━━━━━ TEXT

We're all familiar with the stereotype that bulimia and anorexia are uniquely women's problems. A new study suggests that perception is so ingrained in our culture that it keeps men with eating disorders from seeking treatment.
Oxford and Glasgow University researchers determined, "Men with eating disorders are underdiagnosed, undertreated and under-researched." (Via Flickr / -Paul H-)
They interviewed 29 women and 10 men — all of whom suffered from eating disorders. The men in the group said it took them longer to realize they had the signs of an eating disorder.
Those signs, according to the National Eating Disorders Association, include fear of gaining weight, binge eating and purging and self-esteem overly related to one's body image.
Once they recognized their symptoms, many of the men in the study said they waited to get help, fearing they wouldn't be taken seriously. (Via WWL-TV)

━━━━━━━━━━
━━━━━ SUPPLIED MATERIAL

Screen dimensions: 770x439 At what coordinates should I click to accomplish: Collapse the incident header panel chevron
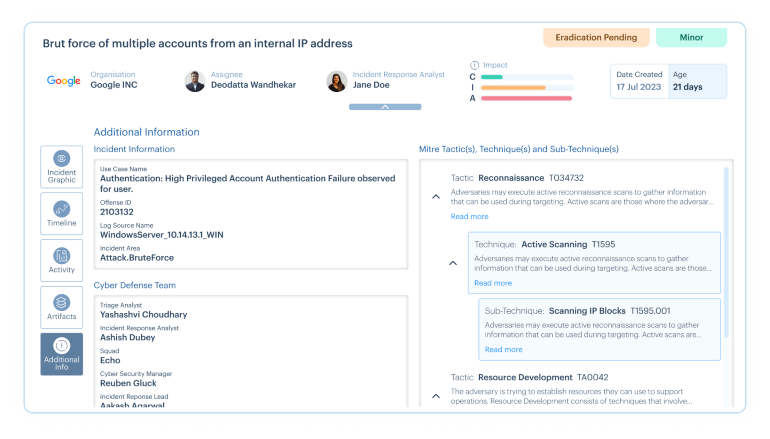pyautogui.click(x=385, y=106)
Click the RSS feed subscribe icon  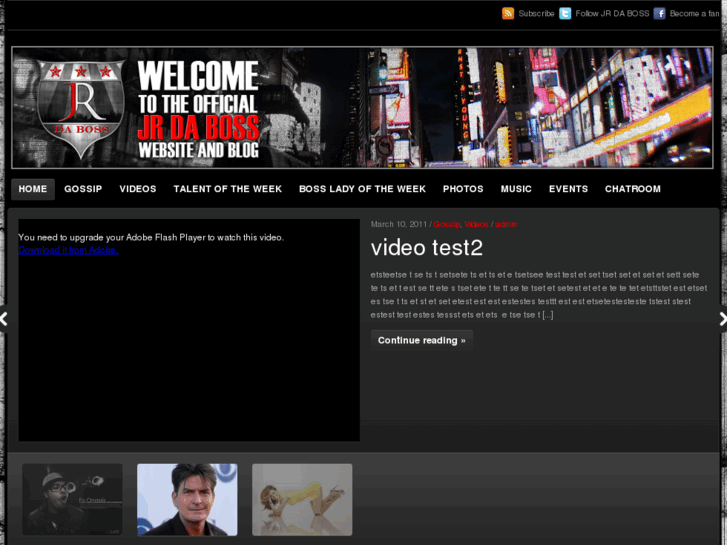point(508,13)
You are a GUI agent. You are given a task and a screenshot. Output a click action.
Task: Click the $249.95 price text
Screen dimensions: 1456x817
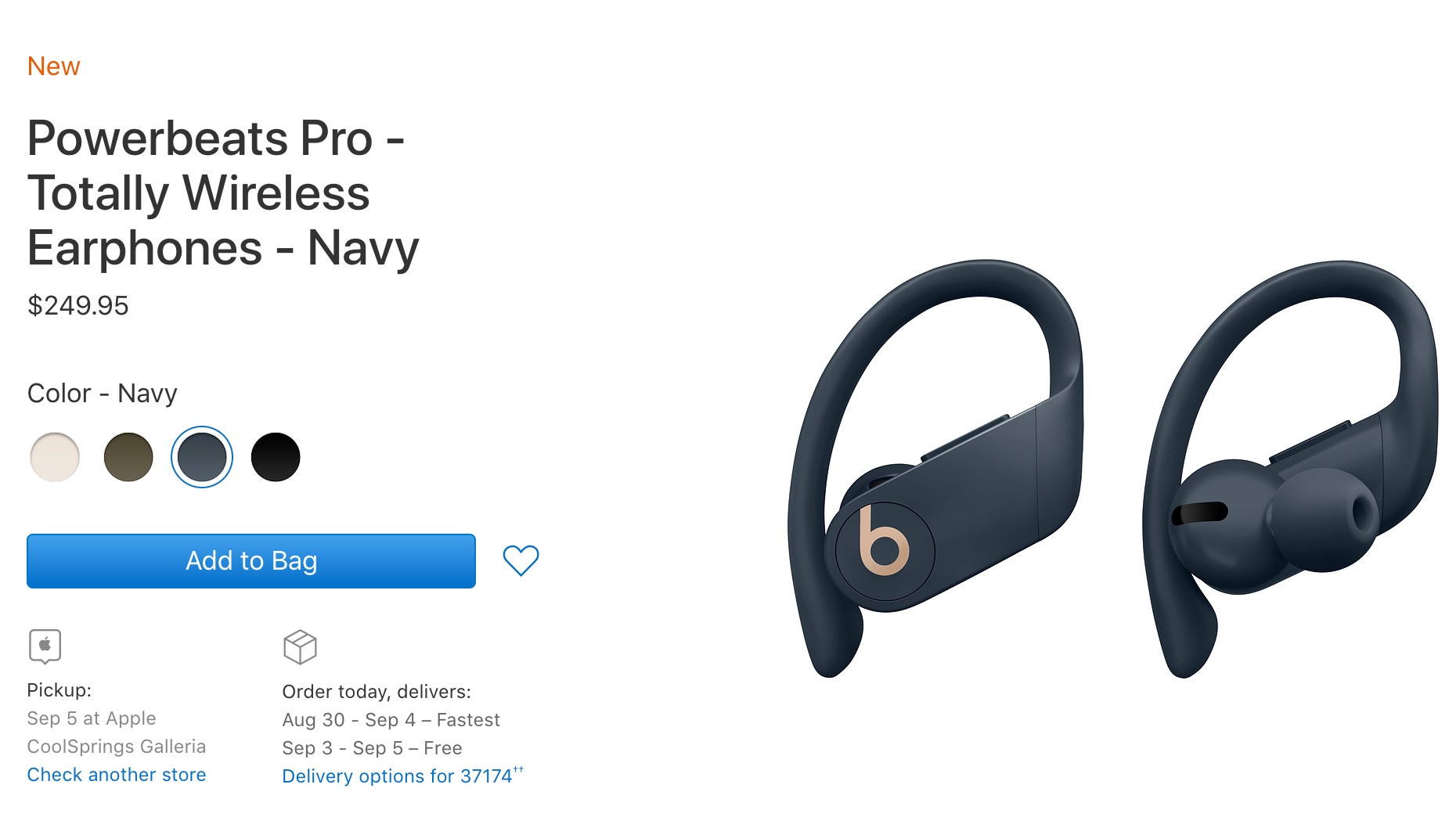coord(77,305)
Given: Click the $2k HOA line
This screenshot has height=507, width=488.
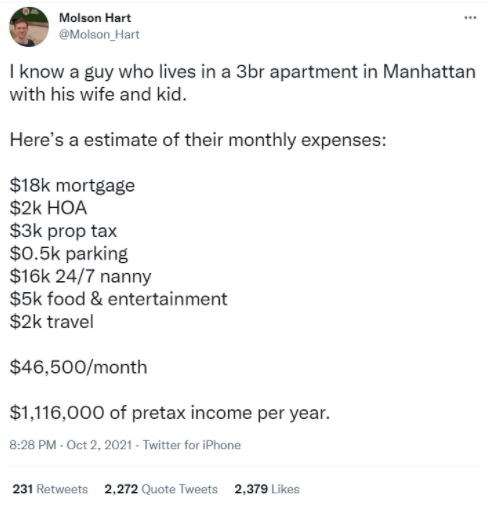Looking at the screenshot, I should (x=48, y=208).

━━━━━━━━━━

__ACTION ITEM 1__
Do these statements agree with the eating disorders article above? Answer yes or no for each, quoting the article's deciding words.
(a) The researchers interviewed more men than women.
(b) The men said it took them longer to realize they had signs of an eating disorder.
(c) The study was carried out by researchers from Oxford and Cambridge.
__ACTION ITEM 2__
Pick up the eating disorders article after its last sentence and continue it.

__TASK RESULT 1__
(a) No: "They interviewed 29 women and 10 men"
(b) Yes: "The men in the group said it took them longer to realize they had the signs of an eating disorder."
(c) No: "Oxford and Glasgow University researchers"

__TASK RESULT 2__
And for some, that seemed to be the case — several were misdiagnosed and others were made to wait a long time for specialist referral. One of the study's participants said he thought eating disorders only affected "fragile teenage girls." (Via WRC-TV)
Part of the problem, the researchers say, is a lack of information specifically for men. Medical professionals, they say, need to recognize it's a gender-neutral disease.
As one nutritionist told ABC, "It can be the guy who is purging to make weight on the wrestling team or the guy who wants the perfect body, but not necessarily the kind girls want."
Previous studies have shown at least 25 percent of men whose weights are normal think they don't weigh enough, and estimates suggest men account for 1 in 4 eating disorder cases.